Jocko Weyland is a writer, an artist, a skateboarder, an observer, and even an anthropologist of sorts. His documents are experiences in raw form and he is very aware of how a product can create a myth or mislead an audience. Honesty in this day and age seems more akin to an 8-track tape than a responsibility, but Jocko thinks about what he is doing and keeps it simple and true. Today Your Love, Tomorrow the World is a two-person exhibition featuring photographs by Jocko Weyland and prints by Thurston Moore is now on view at KS Gallery in Manhattan.
BM: What are you working on?
Jocko Weyland: I have been writing this piece about all these bands getting back together and "What the fuck is up with that?" I didn’t really mean to, but now half of it is about Mission of Burma. I used them as an example because they played in 2002. They hadn’t played in twelve years and they got back together and played, and well, it was kinda great, but it was also sort of totally wrong. It was totally missing something. They were trying to recreate this thing cannot be recreated.

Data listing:

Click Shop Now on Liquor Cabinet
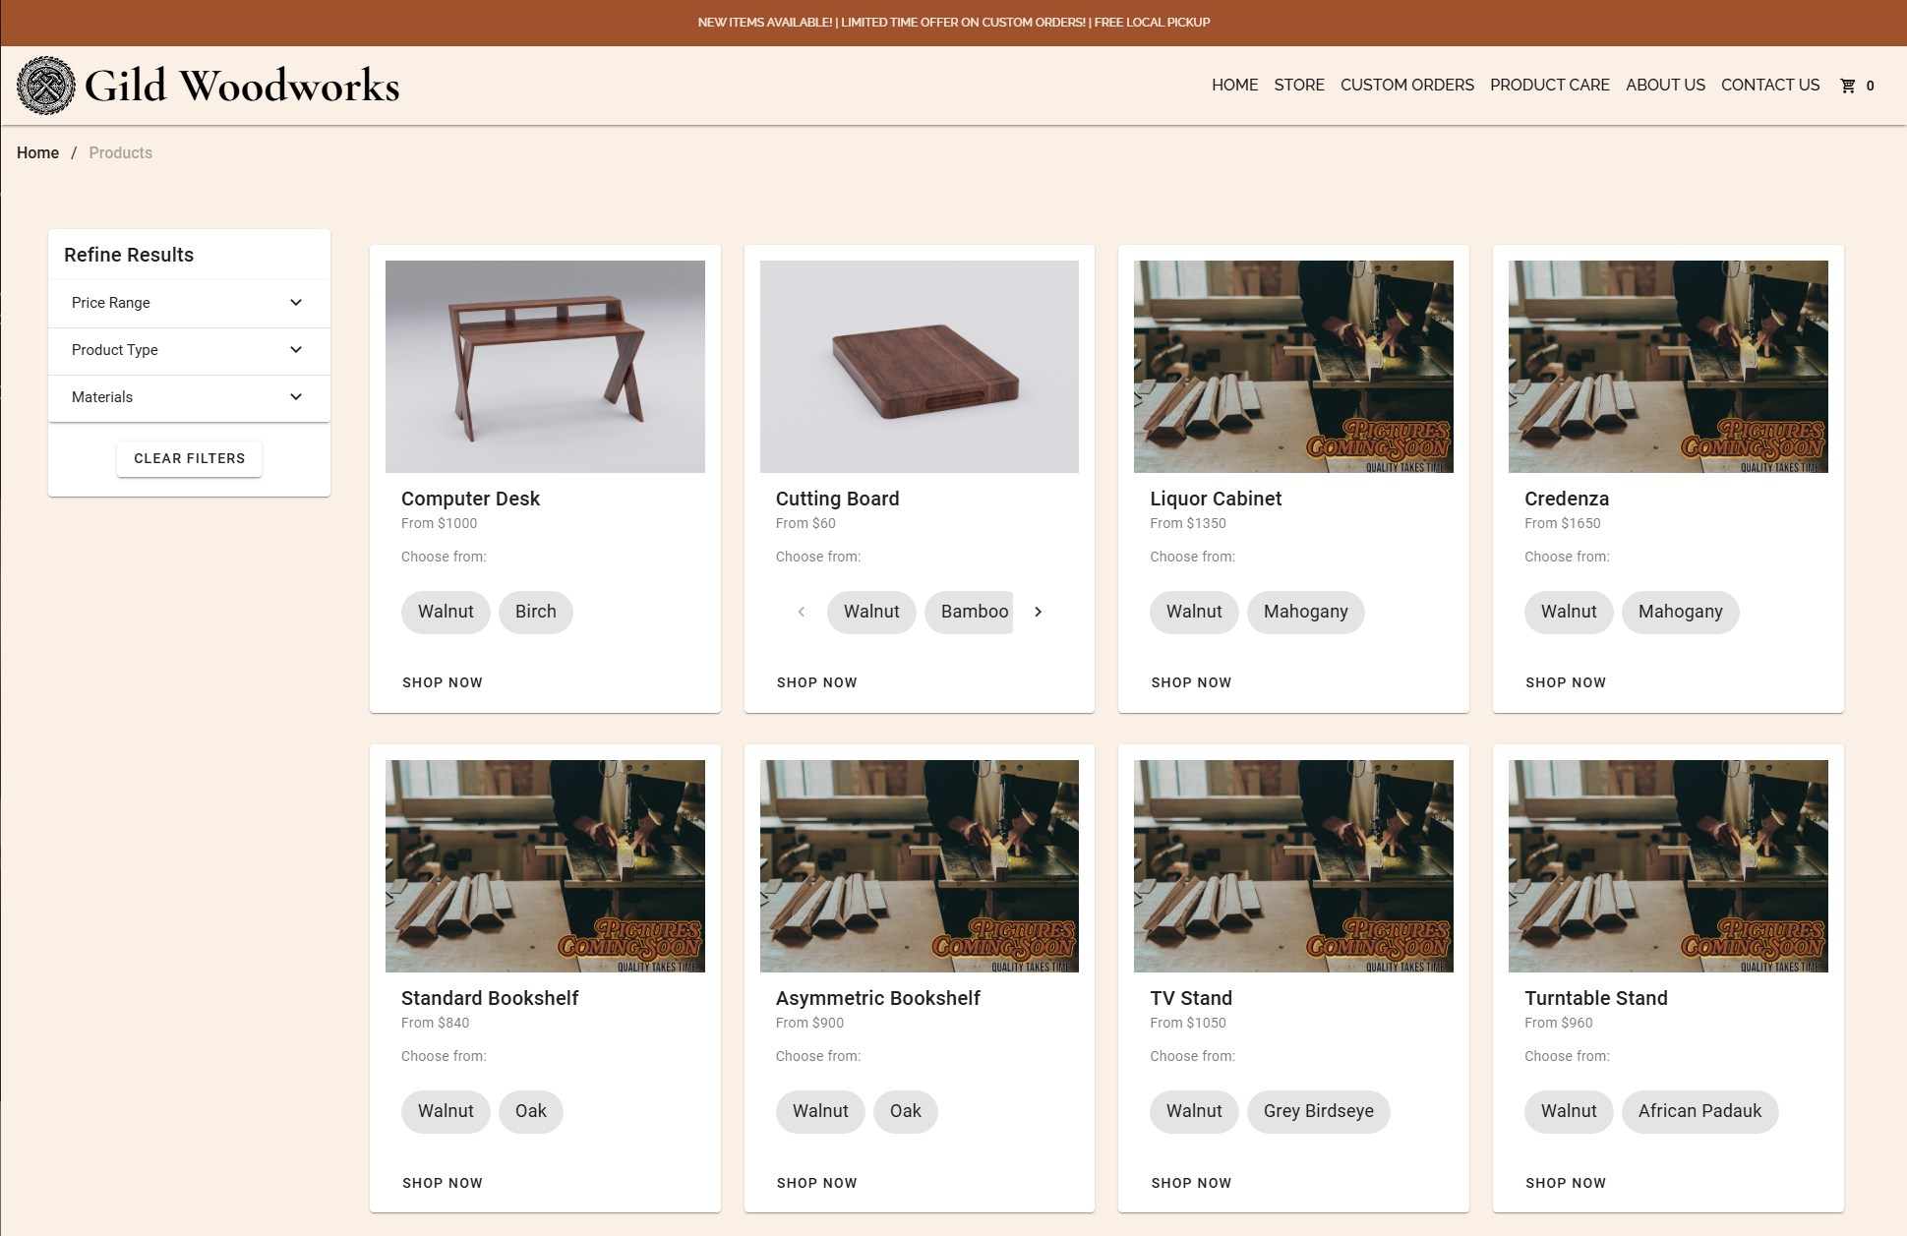The height and width of the screenshot is (1236, 1907). click(1191, 682)
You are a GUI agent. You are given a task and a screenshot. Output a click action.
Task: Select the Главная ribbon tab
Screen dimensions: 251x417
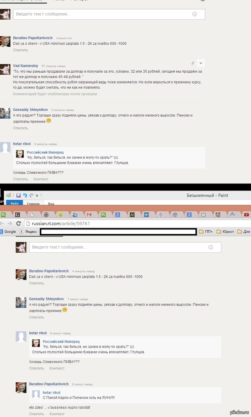coord(33,204)
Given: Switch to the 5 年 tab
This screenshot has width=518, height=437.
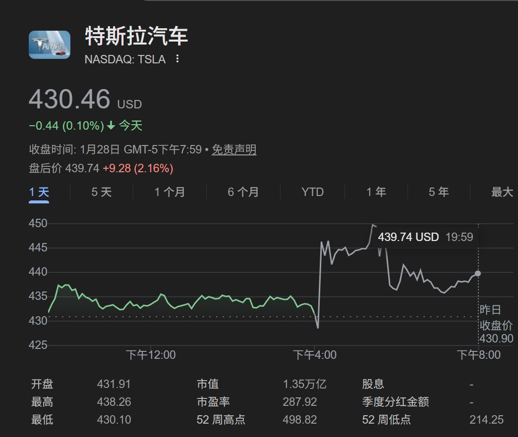Looking at the screenshot, I should pos(439,192).
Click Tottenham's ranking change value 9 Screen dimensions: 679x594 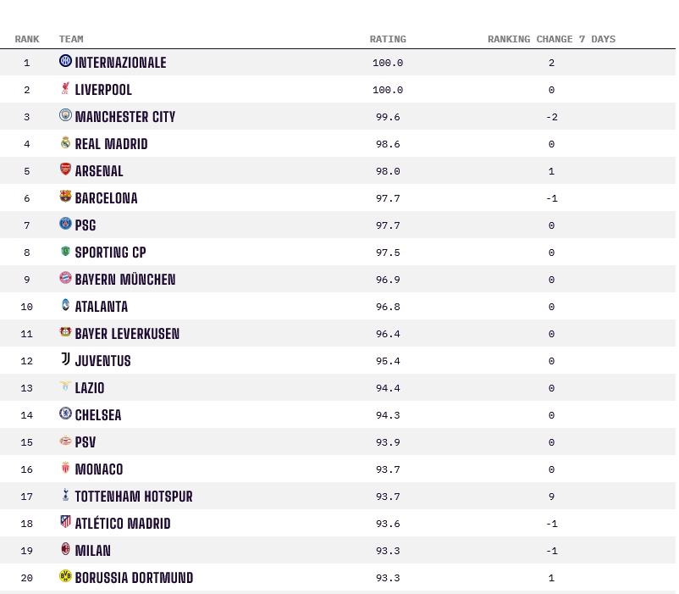[551, 497]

EXERCISES:
1 – Write out the part of the Jocko Weyland interview that begins with the words containing "BM: What are" and ends with "cannot be recreated.".
2 – In the Jocko Weyland interview, how many years had Mission of Burma gone without playing before they played in 2002?

SOLUTIONS TO THE EXERCISE:
1 –
BM: What are you working on?
Jocko Weyland: I have been writing this piece about all these bands getting back together and "What the fuck is up with that?" I didn’t really mean to, but now half of it is about Mission of Burma. I used them as an example because they played in 2002. They hadn’t played in twelve years and they got back together and played, and well, it was kinda great, but it was also sort of totally wrong. It was totally missing something. They were trying to recreate this thing cannot be recreated.

2 – Twelve years.